A private memorial service at Eccles Parish Church in Greater Manchester for invited guests was held, and audio was relayed outside the church. It was decked with yellow ribbons like those well-wishers had sported when there was still hope he would be freed. His widow Barbara and daughter Lucy walked in with Bethany and Michael Haines, the daughter and brother of David Haines from, Scone, Scotland, who was also murdered by IS.
Barbara Henning (second left) and her children Lucy and Adam unveil a memorial stone at a memorial service for murdered British aid worker Alan Henning at Eccles Parish Church in Manchester
Mrs Henning told the memorial: "We must never forget the reason why he went to Syria and the reason he was taken from us - for being what we all should be, selfless and caring." She said she had been comforted by the words of well-wishers who have told her Alan will live on in their two teenage children, Lucy and Adam, and the grandchildren she will one day have.

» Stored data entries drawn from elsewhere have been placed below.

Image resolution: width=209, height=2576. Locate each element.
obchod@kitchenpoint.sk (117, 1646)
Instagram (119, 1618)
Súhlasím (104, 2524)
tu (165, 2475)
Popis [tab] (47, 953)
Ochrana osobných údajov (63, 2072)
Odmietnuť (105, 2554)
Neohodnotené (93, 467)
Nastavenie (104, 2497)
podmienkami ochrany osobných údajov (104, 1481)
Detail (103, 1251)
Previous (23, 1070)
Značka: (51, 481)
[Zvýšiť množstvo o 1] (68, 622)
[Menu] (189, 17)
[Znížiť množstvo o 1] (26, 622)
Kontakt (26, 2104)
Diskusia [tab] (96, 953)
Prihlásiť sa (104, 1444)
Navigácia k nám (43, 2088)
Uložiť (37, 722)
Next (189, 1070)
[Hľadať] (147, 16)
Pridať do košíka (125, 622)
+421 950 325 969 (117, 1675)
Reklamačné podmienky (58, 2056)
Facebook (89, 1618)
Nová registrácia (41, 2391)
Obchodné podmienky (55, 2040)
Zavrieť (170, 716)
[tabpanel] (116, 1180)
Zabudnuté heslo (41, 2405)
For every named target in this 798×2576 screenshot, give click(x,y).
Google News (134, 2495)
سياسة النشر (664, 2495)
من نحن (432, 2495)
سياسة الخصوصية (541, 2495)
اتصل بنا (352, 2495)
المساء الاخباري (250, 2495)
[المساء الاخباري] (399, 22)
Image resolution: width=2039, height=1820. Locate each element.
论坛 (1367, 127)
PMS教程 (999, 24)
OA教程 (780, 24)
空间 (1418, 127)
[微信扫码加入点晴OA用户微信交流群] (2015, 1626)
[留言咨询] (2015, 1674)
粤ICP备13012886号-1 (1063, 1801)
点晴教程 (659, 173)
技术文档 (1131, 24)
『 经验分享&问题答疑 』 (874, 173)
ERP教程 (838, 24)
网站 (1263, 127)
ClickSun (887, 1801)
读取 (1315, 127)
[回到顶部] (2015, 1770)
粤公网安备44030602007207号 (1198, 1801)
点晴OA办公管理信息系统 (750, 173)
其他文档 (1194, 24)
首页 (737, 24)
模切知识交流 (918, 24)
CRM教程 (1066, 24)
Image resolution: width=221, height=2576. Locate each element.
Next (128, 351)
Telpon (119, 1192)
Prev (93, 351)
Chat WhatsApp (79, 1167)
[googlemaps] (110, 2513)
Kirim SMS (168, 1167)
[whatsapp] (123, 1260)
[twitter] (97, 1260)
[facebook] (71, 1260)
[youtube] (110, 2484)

She also revealed the loving, witty and caring man was a great joker and a terrible snorer. At the wedding of his nephew, where he was best man, Alan produced two Hula Hoops instead of the rings, she said. She said her thoughts were with the families of John Foley, Steven Sotloff, David Haines and Peter Kassig, the other Westerners who were beheaded by IS.
She added: "I hope and pray that John Cantlie will be released and returned to his family so that they are spared the horror." Mrs Henning asked for donations to be made to Hostage UK, a charity which helps the families of kidnap victims. Many in attendance at the town centre church wore yellow ties or scarves as an echo of the yellow ribbons seen throughout Eccles.
In a statement she released before the memorial, Mrs Henning said her children may never understand why their father was taken from them. She said: "Alan was a peaceful, selfless man who left his family in the UK at Christmas 2013 to drive in a convoy all the way to Syria with his Muslim colleagues and friends to help those most in need. We, as a family, are extremely proud of him.
"Lucy and Adam understood why he had to go, he had explained to them how he had seen children with nothing, living in tents and queuing for food and water, and how much harder it was for them in the middle of winter. Some of these children had lost their entire families, killed by their own country's leadership.
"On behalf of the entire family, I want to thank everyone who campaigned for Alan's release, who held vigils to pray for his safe return and who condemned those who took him. Your efforts were a great support to us and we take comfort in knowing how many people stood beside us in hoping for the best."
Mrs Henning also condemned his killers for using the banner of religion as an excuse to carry out their despicable crimes. She said: "These people are hiding behind a peaceful religion to carry out their crimes against humanity. We know this because we have seen the outcry from Muslims across the globe, condemning their behaviour.
"I only hope that we can bring these people to justice or that they receive the justice they deserve in the next life. No god would ever condone the killing of innocent people."
Mr Henning's murder is thought to have been at the hands of "Jihadi John", an IS fighter who speaks with a London accent and who is apparently responsible for the four other hostage killings.